There are numerous myths around stakeholder management that I heard throughout my career as a Project Manager. The most prominent ones that I heard even from project management trainers include:

Myth: Anyone Can Be Your Stakeholder

While this is technically true, it misses the point of stakeholder management. Technically, almost anyone you run into in the office or in the institution could have some stake in your project.

However, the key to successful stakeholder management is to identify the most influential stakeholders — those with the most to gain or lose from project success.

Start out by building a tight stakeholder matrix. This is the very first step to properly kicking off any project. When project managers add All The Stakeholders without classifying them, they risk losing sight of who the main stakeholders are, and how each stakeholder can actually impact the outcomes of the project.

Sometimes, these stakeholders may not even realize what their stake in the project is. A great project manager can subtly drive the point home by discussing the potential for gain — or loss — that they see in the project.

Reminding the stakeholder of what can happen if things go right — or if they don’t — can be a powerful motivator to get even the highest-ranking stakeholder on your side, making sure milestones are achieved in a smooth and strategic manner.

Myth: Communication and Rigorous Project Updates are Key

This is another myth that can technically be true — but which isn’t the best version of this idea.

Communication with the stakeholders is certainly key insofar as they need to be updated about the work status. Are there any risks? Is the project on schedule? Is there something they can do to remove roadblocks or expedite the process?

But your stakeholders don’t necessarily want you to be communicating at them. If you’ve ever worked in an office, you’re likely familiar with “email fatigue.” This is the effect that sets in when you get so many messages from one person or project that you simply stop reading them because almost none of them are relevant to you.

What your stakeholders want instead is to be engaged.

Instead of All The Communication, what you want to seek out is the most important and concise communication.

What is the bare minimum of communication and updates that will satisfy the team members and stakeholders? That’s what you want to go for. Perhaps that’s a mere weekly update to help orient everyone on Monday morning, or a monthly executive read-out to keep your high level stakeholders informed about the key updates, risks, and milestones.

*Directive*:
Reproduce everything in the stakeholder management text from "This is another" down to "is to be engaged.", switching "email fatigue" to "inbox fatigue".

*Stored rows*:
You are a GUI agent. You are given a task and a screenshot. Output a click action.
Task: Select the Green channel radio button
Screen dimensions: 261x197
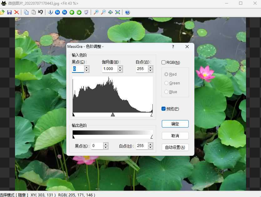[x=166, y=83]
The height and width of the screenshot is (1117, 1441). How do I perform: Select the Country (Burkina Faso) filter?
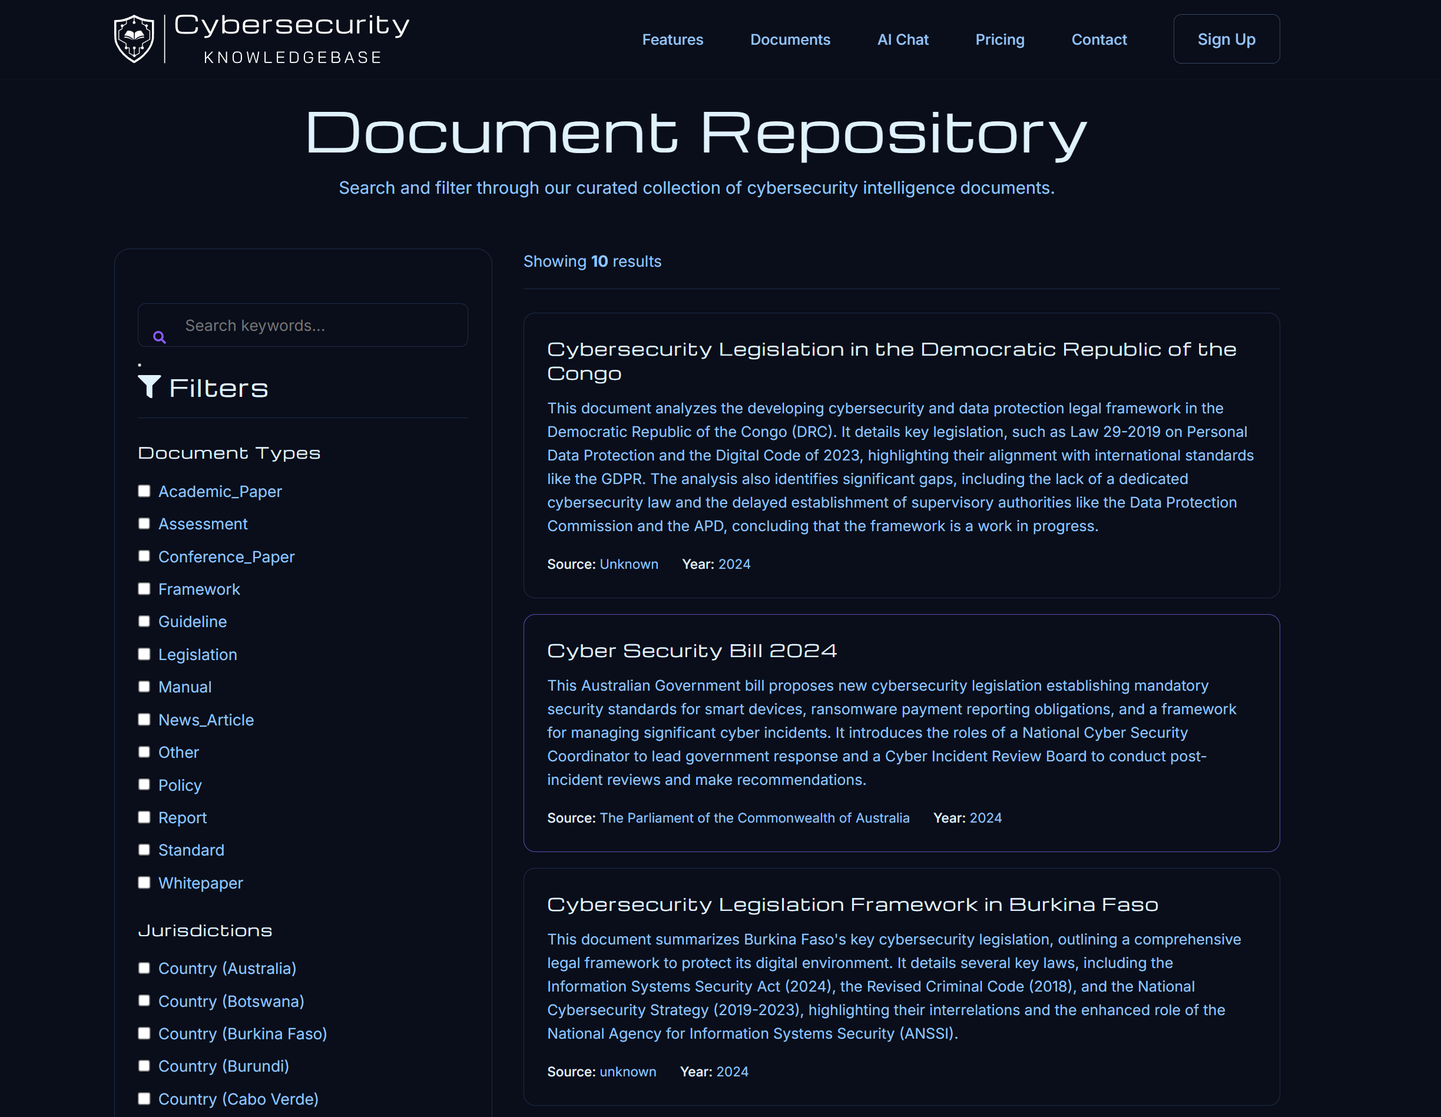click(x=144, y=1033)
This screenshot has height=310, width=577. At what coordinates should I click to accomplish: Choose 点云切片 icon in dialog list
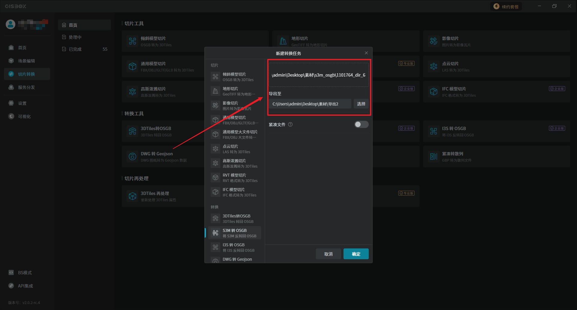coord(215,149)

*Result for this exercise*:
This is another myth that can technically be true — but which isn’t the best version of this idea.

Communication with the stakeholders is certainly key insofar as they need to be updated about the work status. Are there any risks? Is the project on schedule? Is there something they can do to remove roadblocks or expedite the process?

But your stakeholders don’t necessarily want you to be communicating at them. If you’ve ever worked in an office, you’re likely familiar with “inbox fatigue.” This is the effect that sets in when you get so many messages from one person or project that you simply stop reading them because almost none of them are relevant to you.

What your stakeholders want instead is to be engaged.